Ligne de faille entre deux puissances régionales concurrentes, l’Iran et l’Arabie saoudite, le détroit d’Ormuz est l’un des passages les plus stratégiques de la planète puisque 30 % du pétrole brut mondial y transitent encore chaque année. A l’été 2019, les incidents navals se sont multipliés entre le golfe Persique et le golfe d’Oman, au point que l’hypothèse d’une guerre entre les Etats-Unis et l’Iran est alors (re)devenue envisageable. Mais attribuer à la seule République islamique la responsabilité des tensions revient à occulter la responsabilité première, pleine et entière, du président américain, depuis sa décision unilatérale de se retirer de l’accord de Vienne de 2015 sur le nucléaire, et d’imposer un embargo total sur les exportations d’hydrocarbures de Téhéran.

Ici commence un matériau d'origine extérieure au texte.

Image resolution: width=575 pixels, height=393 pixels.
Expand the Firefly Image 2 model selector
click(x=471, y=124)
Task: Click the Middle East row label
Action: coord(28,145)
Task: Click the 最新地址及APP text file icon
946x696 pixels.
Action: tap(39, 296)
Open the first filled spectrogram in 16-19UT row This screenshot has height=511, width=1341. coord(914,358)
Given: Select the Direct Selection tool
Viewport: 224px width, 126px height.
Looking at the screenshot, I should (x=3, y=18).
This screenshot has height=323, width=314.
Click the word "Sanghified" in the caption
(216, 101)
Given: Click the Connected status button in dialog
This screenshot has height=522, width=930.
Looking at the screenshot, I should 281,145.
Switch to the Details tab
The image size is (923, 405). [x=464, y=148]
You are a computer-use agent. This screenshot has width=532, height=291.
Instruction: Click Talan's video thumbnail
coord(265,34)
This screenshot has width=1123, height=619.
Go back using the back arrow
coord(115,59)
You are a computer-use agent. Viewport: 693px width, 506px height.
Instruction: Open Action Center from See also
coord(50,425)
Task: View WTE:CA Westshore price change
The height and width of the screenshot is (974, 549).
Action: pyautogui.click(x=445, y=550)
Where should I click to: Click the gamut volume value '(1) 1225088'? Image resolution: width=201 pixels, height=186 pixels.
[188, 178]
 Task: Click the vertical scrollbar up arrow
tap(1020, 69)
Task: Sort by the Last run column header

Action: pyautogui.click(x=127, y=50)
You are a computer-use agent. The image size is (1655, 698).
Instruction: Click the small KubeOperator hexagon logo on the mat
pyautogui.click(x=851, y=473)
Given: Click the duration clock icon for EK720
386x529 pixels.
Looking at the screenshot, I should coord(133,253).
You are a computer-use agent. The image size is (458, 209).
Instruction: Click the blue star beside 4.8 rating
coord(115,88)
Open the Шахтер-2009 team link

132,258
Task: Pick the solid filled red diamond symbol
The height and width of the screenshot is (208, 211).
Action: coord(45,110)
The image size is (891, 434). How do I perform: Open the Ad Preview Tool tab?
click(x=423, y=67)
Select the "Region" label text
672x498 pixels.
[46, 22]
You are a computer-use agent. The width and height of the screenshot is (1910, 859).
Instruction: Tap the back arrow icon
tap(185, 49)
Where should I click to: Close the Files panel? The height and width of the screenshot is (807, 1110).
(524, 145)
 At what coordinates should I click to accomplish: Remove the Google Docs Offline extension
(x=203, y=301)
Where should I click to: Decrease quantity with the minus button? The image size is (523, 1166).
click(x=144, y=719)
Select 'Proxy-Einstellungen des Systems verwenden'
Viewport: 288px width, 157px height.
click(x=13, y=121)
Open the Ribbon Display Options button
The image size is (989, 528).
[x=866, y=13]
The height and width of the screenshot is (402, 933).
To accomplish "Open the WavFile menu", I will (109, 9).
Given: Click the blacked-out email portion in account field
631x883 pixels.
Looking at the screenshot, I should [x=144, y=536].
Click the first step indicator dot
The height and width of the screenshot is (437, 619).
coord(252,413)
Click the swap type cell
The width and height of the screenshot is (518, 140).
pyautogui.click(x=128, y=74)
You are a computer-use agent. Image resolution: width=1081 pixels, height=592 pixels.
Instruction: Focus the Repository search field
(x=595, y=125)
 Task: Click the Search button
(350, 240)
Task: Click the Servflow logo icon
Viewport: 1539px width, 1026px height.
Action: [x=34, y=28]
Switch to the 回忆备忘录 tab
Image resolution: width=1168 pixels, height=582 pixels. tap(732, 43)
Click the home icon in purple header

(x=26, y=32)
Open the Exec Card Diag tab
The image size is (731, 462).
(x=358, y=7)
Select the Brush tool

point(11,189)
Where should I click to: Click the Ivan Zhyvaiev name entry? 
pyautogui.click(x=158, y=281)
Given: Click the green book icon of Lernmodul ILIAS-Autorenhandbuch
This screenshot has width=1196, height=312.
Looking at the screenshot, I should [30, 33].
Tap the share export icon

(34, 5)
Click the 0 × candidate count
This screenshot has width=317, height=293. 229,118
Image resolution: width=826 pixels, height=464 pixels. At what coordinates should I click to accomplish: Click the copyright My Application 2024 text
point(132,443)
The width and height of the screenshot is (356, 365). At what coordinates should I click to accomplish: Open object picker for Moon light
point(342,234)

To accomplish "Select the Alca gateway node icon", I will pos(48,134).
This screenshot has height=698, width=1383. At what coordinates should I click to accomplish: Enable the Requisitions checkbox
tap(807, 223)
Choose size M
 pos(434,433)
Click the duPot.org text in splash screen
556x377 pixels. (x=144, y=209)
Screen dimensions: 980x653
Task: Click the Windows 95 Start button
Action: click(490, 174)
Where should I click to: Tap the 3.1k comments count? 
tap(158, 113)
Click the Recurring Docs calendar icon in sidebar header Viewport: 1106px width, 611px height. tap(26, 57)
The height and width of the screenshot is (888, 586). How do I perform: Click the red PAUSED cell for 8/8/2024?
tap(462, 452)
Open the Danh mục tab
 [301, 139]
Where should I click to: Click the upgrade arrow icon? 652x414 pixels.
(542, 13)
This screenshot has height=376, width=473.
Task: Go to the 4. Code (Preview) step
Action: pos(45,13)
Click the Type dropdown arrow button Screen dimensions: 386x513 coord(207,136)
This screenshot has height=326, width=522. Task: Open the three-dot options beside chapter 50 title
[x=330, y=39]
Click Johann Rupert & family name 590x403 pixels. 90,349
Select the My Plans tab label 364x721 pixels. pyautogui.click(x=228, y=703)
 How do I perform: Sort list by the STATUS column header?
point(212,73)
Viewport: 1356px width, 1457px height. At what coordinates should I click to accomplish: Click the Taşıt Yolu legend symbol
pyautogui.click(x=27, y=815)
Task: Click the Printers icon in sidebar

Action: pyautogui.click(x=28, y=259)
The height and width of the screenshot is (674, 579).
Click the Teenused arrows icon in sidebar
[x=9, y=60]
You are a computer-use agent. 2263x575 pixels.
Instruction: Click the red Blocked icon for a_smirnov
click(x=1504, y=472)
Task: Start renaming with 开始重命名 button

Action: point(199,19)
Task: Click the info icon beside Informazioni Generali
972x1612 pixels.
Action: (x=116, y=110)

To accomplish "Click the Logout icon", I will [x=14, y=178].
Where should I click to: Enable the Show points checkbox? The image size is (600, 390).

Carte © : montage visuel JP.BURDY, 15/8/2019

Mai 2017-octobre 2019: chronologie des tensions dans le golfe Persique et le détroit d’Ormuz

* 21-22 mai 2017, Riyad : première étape du premier voyage officiel à l’étranger du président Trump. A l’occasion de l’inauguration d’un Centre mondial pour la lutte contre l’idéologie extrémiste, il stigmatise l’Iran comme responsable unique des tensions dans tout le Moyen-Orient.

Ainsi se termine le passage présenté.